*** Opening of Extracted data ***

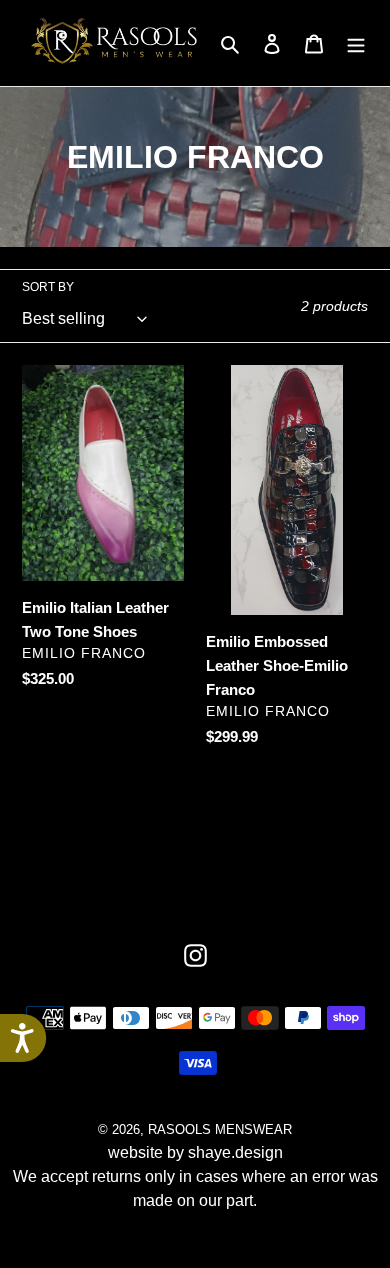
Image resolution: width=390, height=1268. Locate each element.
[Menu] (356, 43)
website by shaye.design (195, 1152)
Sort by (48, 287)
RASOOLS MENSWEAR (220, 1129)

*** Close of Extracted data ***

> _What is expected_
All lines from the one containing "website by shaye.design (195, 1152)" through the last line of the data, both included, are to be retyped exactly, and no other line belongs in the answer.

> _Solution_
website by shaye.design (195, 1152)
Sort by (48, 287)
RASOOLS MENSWEAR (220, 1129)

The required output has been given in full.